• [EXERCISE PROMPT]: From the records that follow, copy every line in which "icon" appears.

• [Records from a collection]:
= Beginning of Section =

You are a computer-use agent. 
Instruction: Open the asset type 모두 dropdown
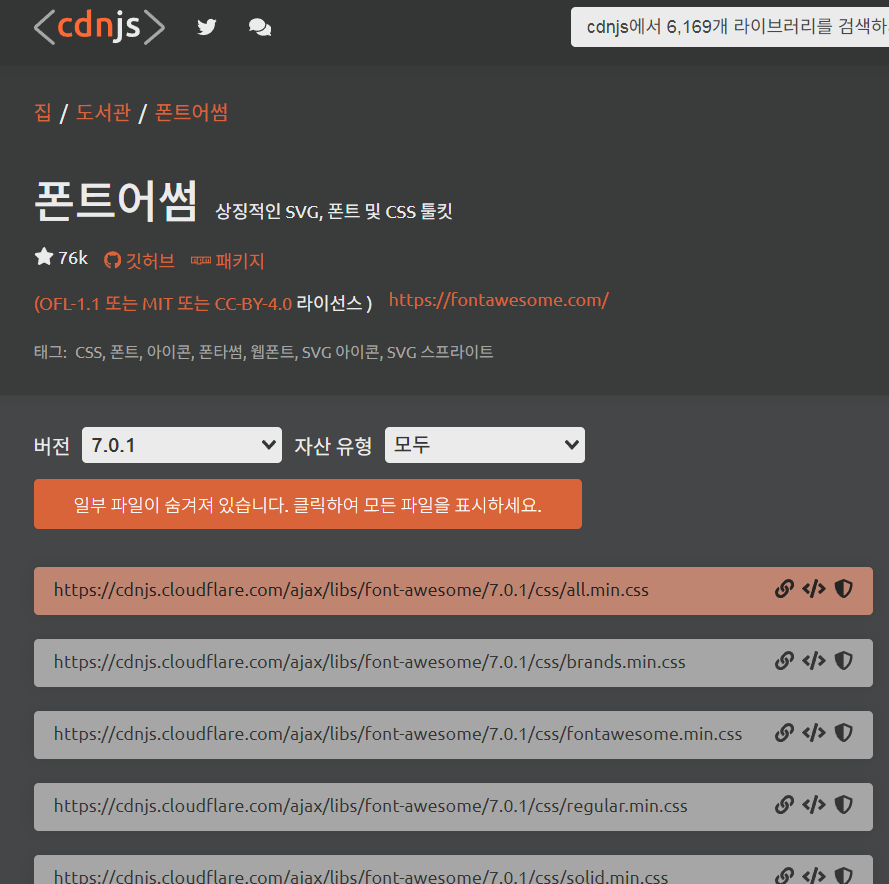(485, 445)
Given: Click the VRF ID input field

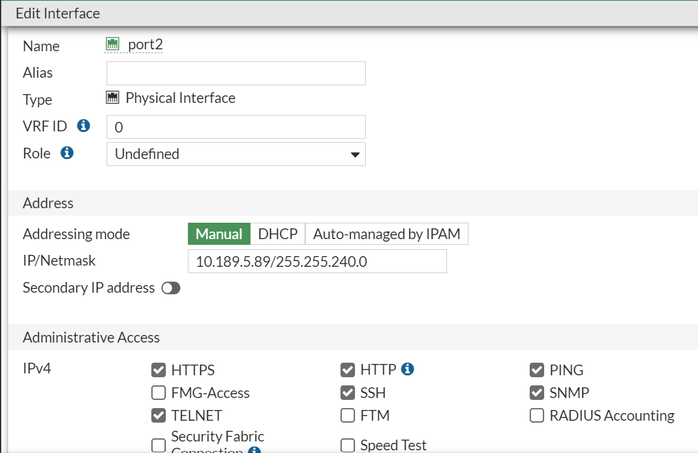Looking at the screenshot, I should (x=235, y=127).
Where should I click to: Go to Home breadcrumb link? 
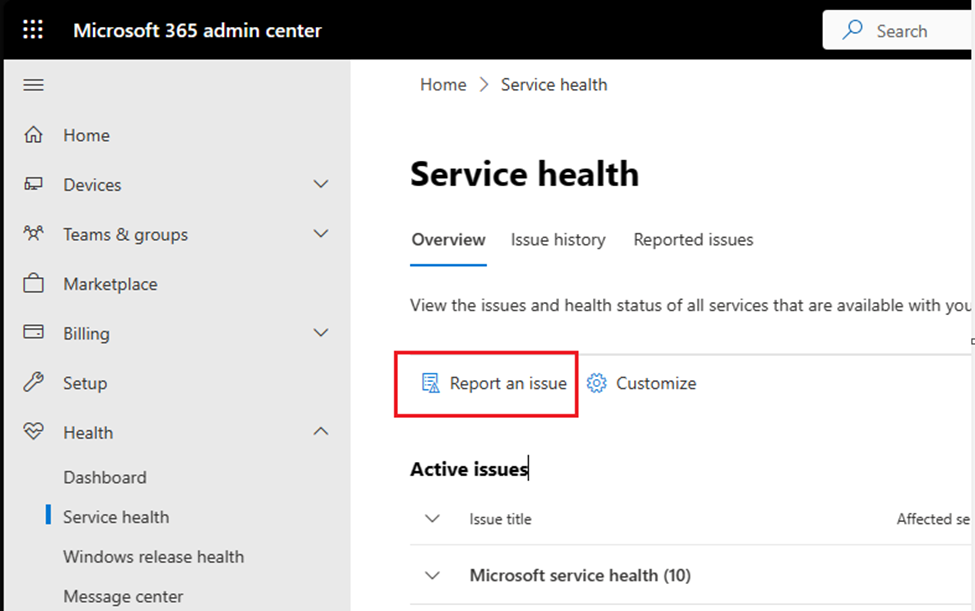(443, 85)
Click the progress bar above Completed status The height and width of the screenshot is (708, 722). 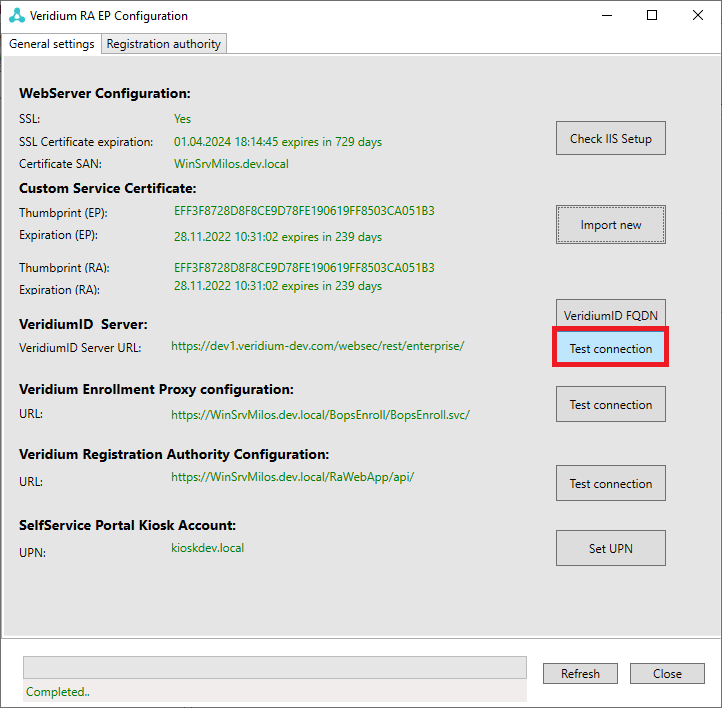coord(274,668)
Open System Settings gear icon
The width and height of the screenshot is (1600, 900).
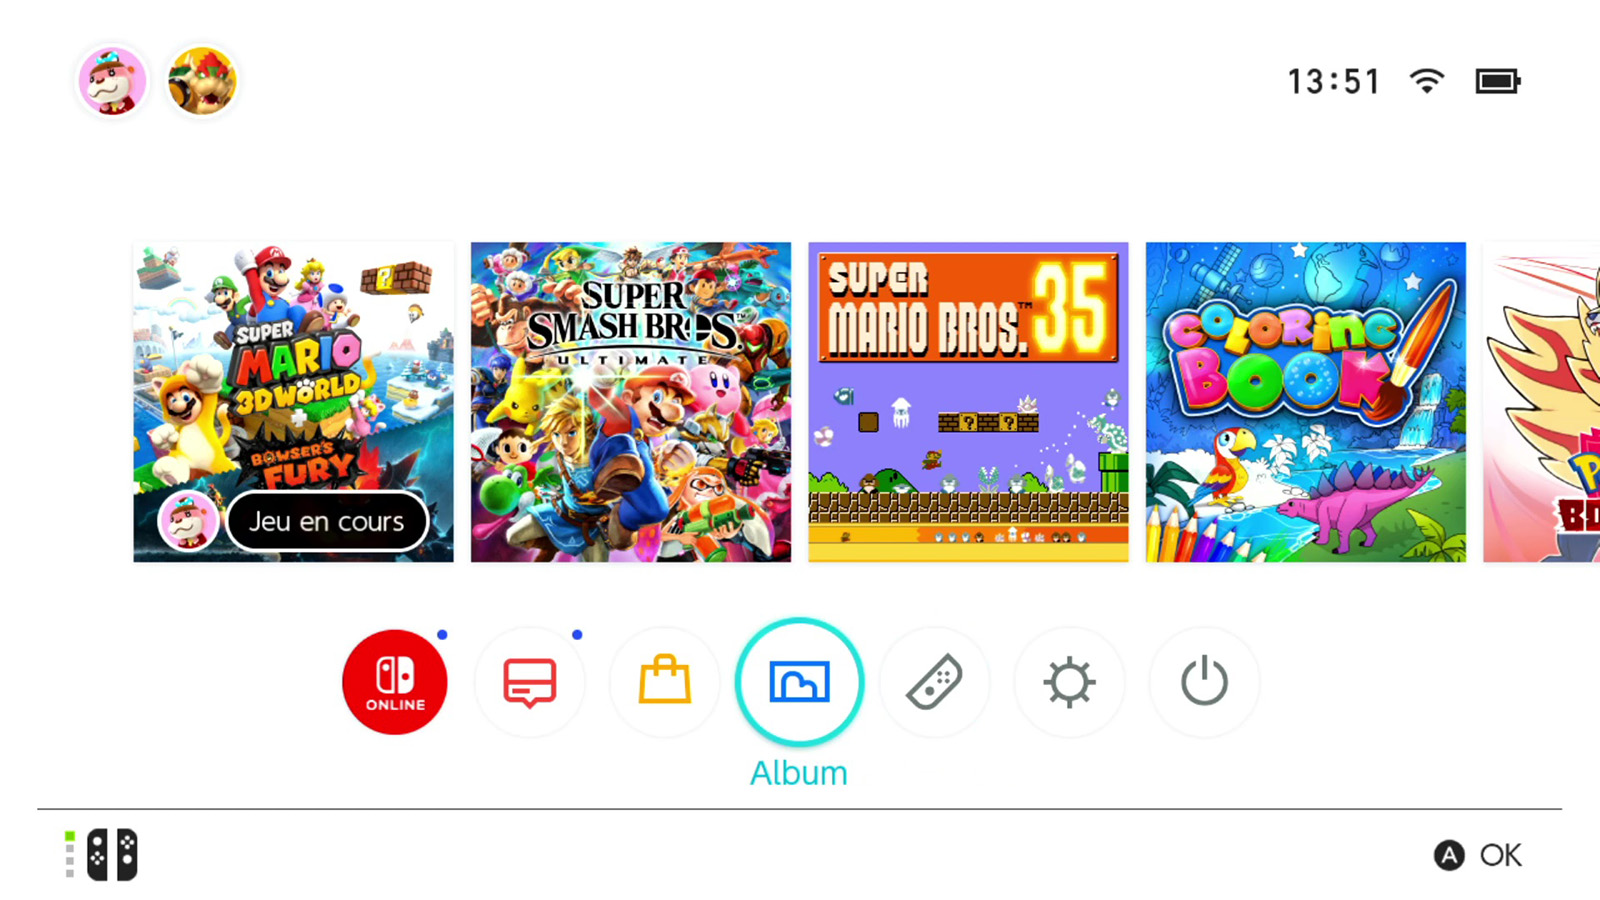[1069, 682]
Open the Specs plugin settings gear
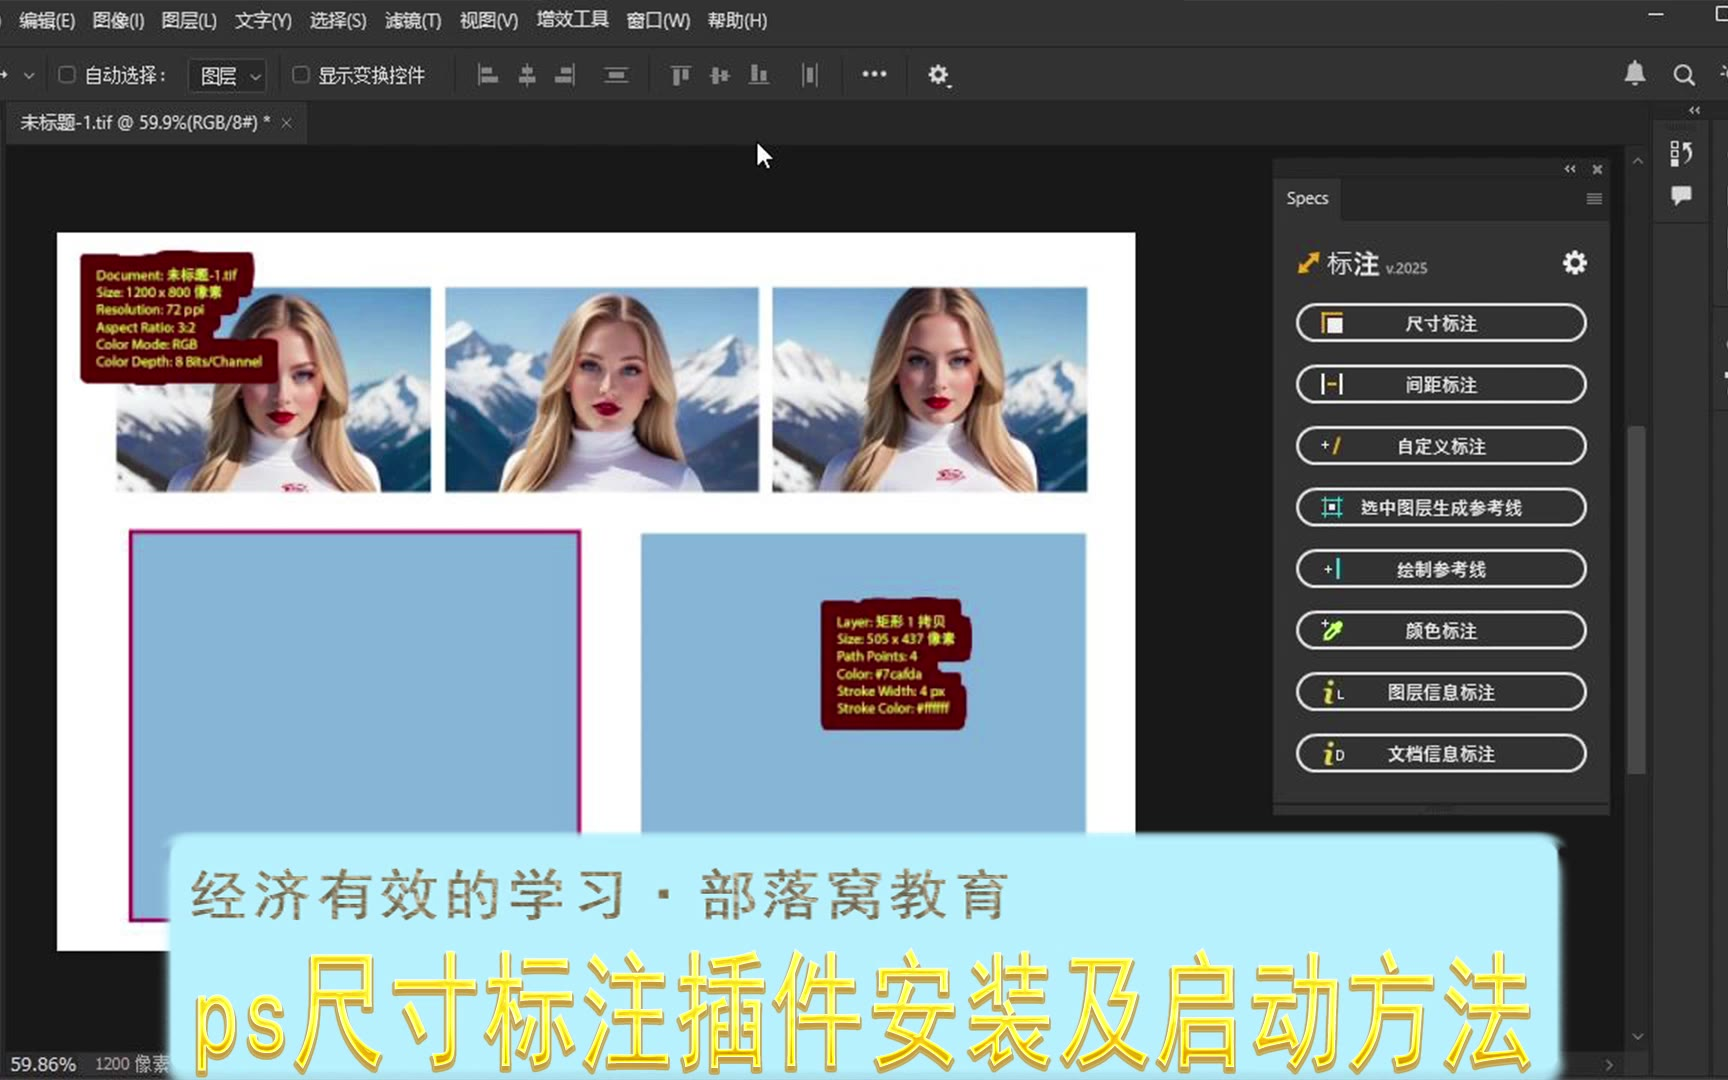 [x=1574, y=263]
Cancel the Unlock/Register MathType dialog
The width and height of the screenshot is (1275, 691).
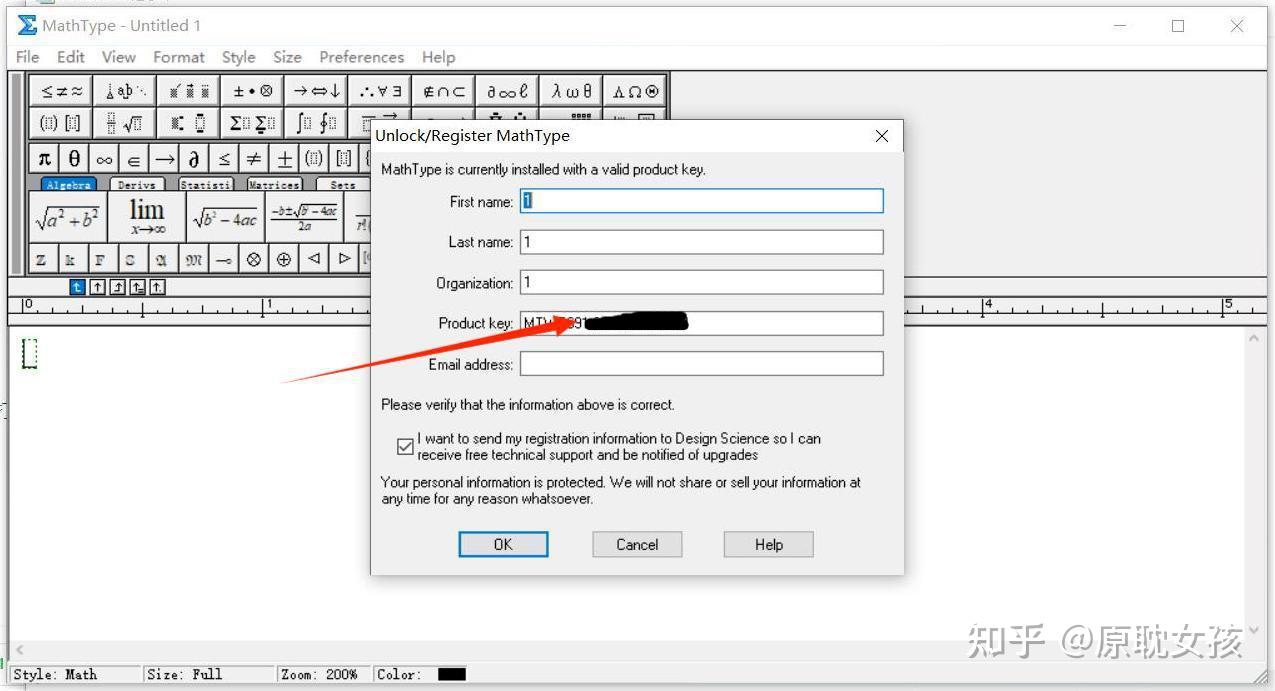[637, 544]
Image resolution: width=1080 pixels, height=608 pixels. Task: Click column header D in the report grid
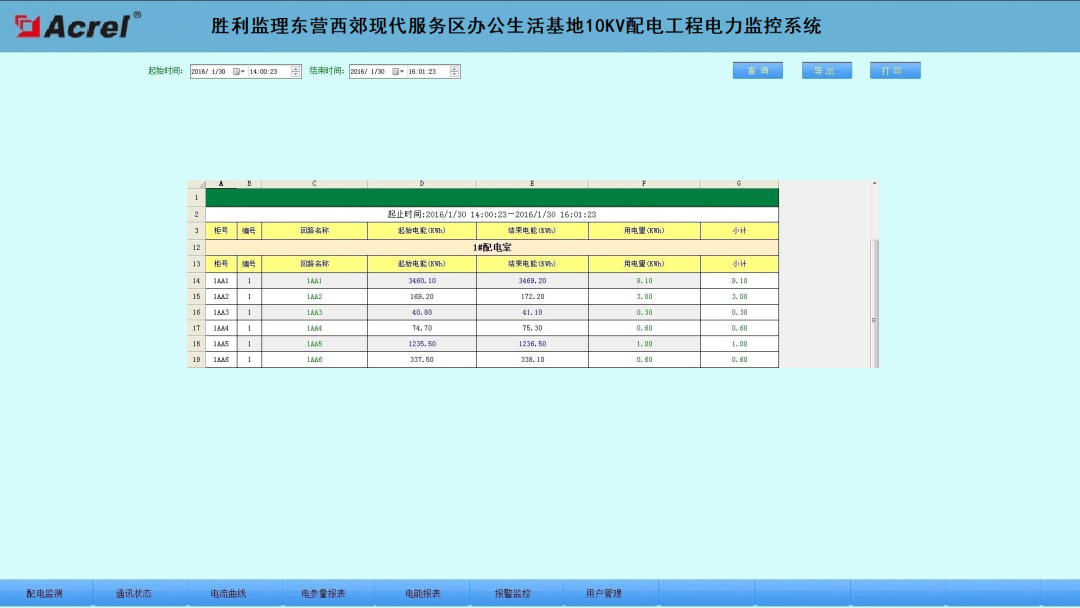point(421,183)
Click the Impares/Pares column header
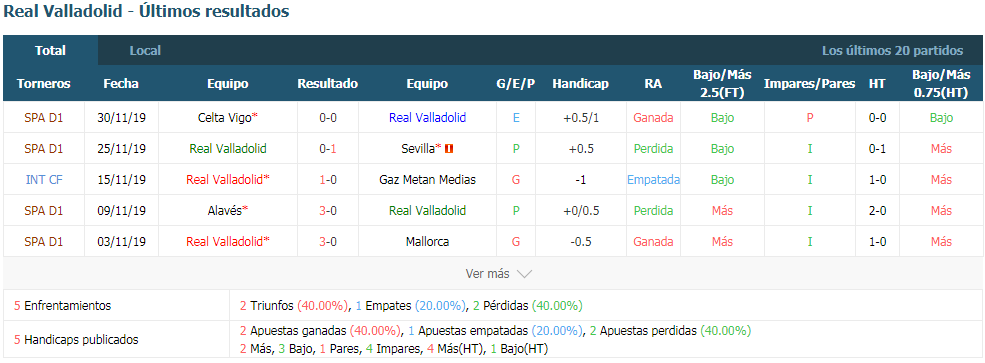The width and height of the screenshot is (985, 363). click(x=809, y=84)
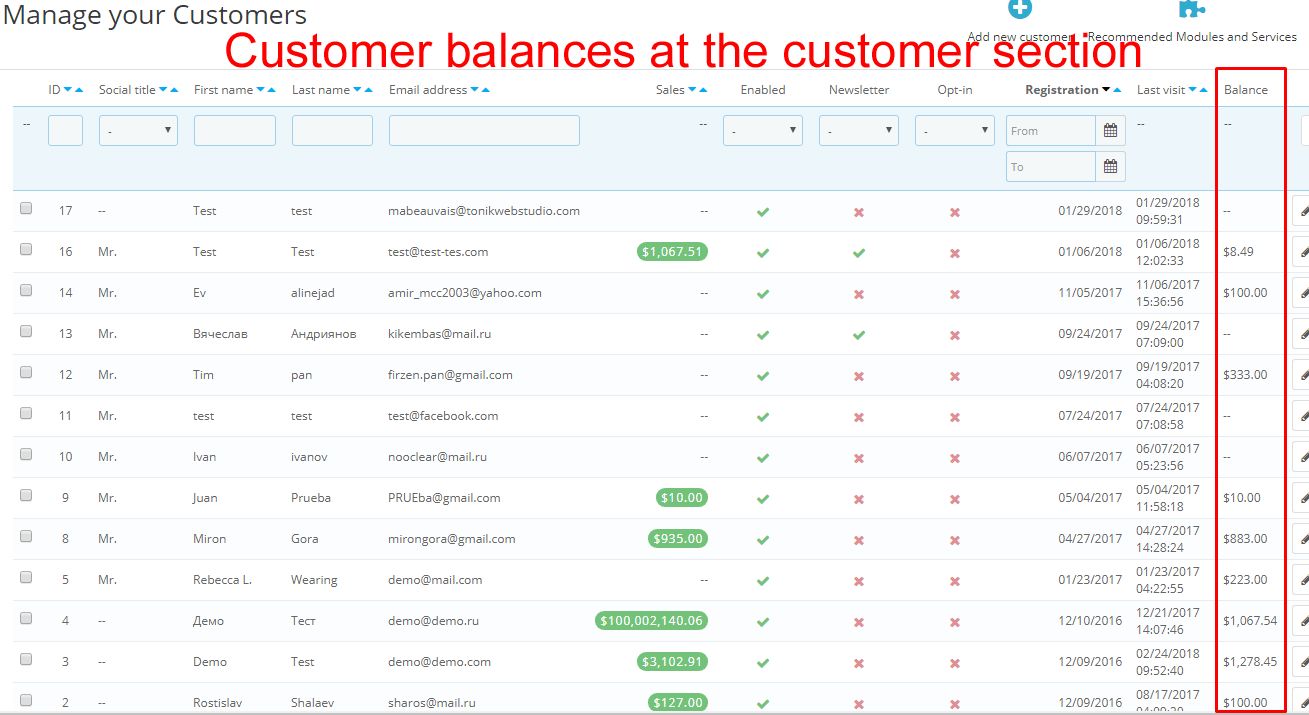
Task: Click the $100,002,140.06 sales badge
Action: click(651, 621)
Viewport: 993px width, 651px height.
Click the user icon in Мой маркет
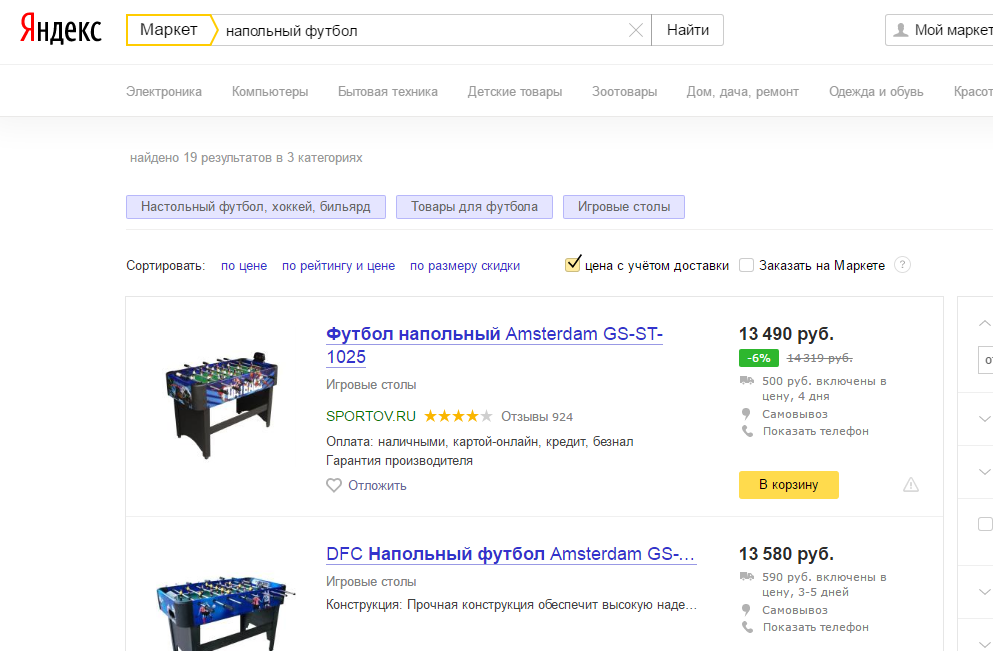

= End of Section =

• [ANSWER FOR THE TASK]:
Open System Settings gear icon
Click the user icon in Мой маркет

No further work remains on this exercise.